**TASK TO CARRY OUT**
Everything in the records below except the pictures must be written out exactly.

DATA RECORDS START

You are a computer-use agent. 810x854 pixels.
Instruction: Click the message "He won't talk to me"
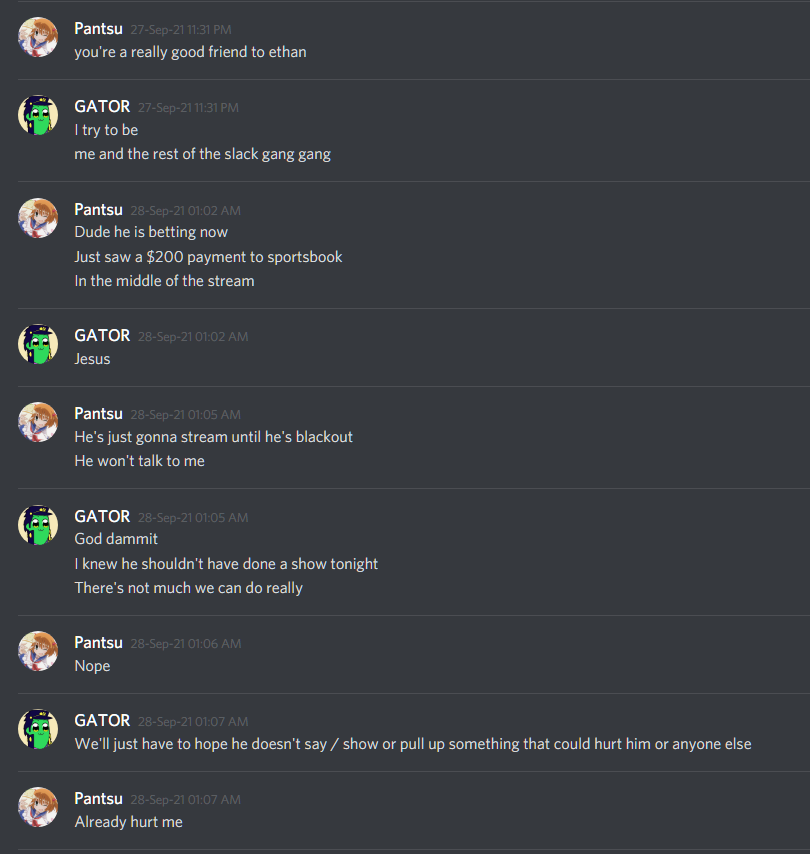pyautogui.click(x=139, y=461)
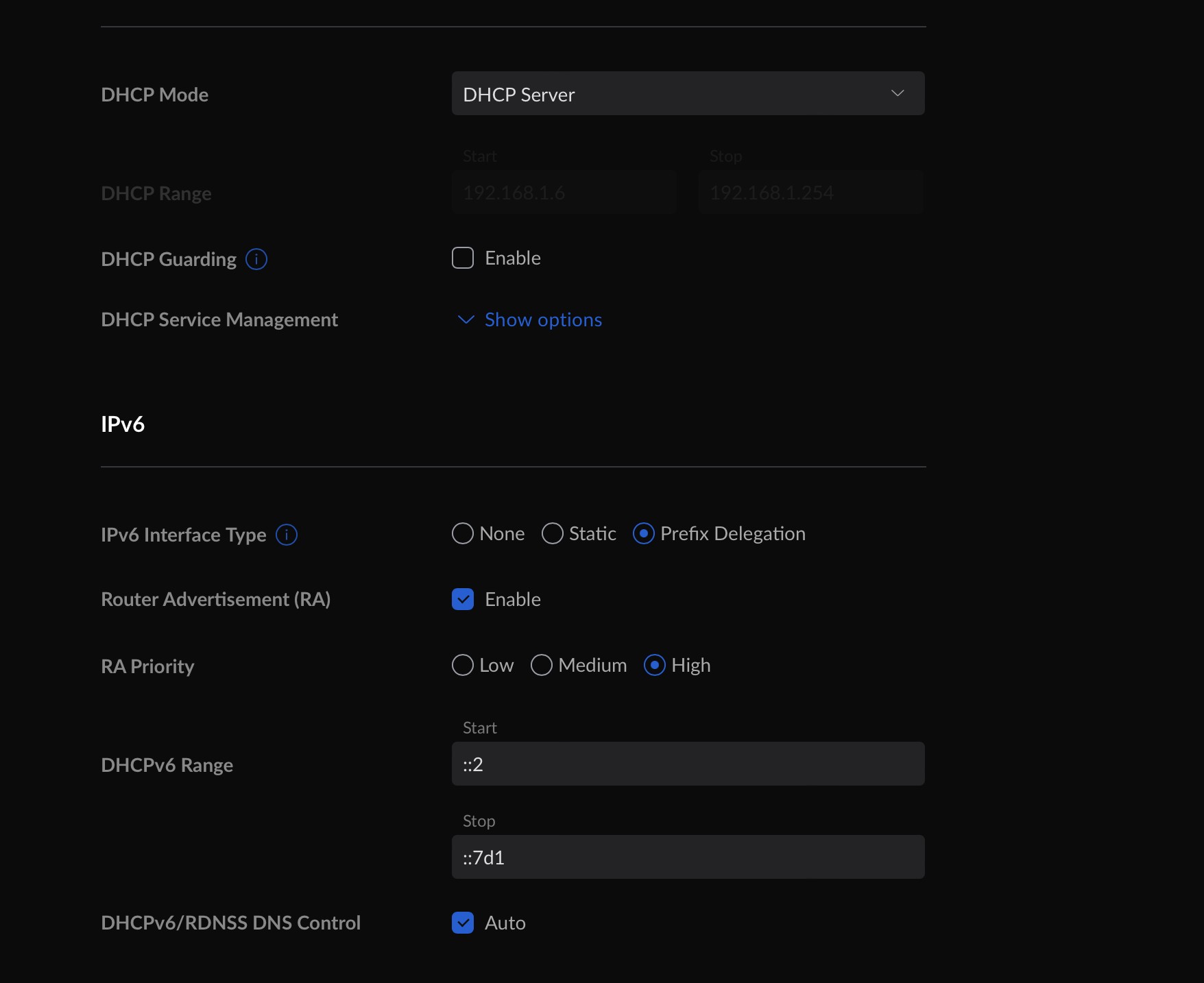Set RA Priority to High

click(x=655, y=666)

DATA RECORDS END

**ANSWER BELOW**
You are a computer-use agent. 810x854 pixels.
Instruction: Click the message "He won't talk to me"
pyautogui.click(x=139, y=461)
Set RA Priority to High

click(x=655, y=666)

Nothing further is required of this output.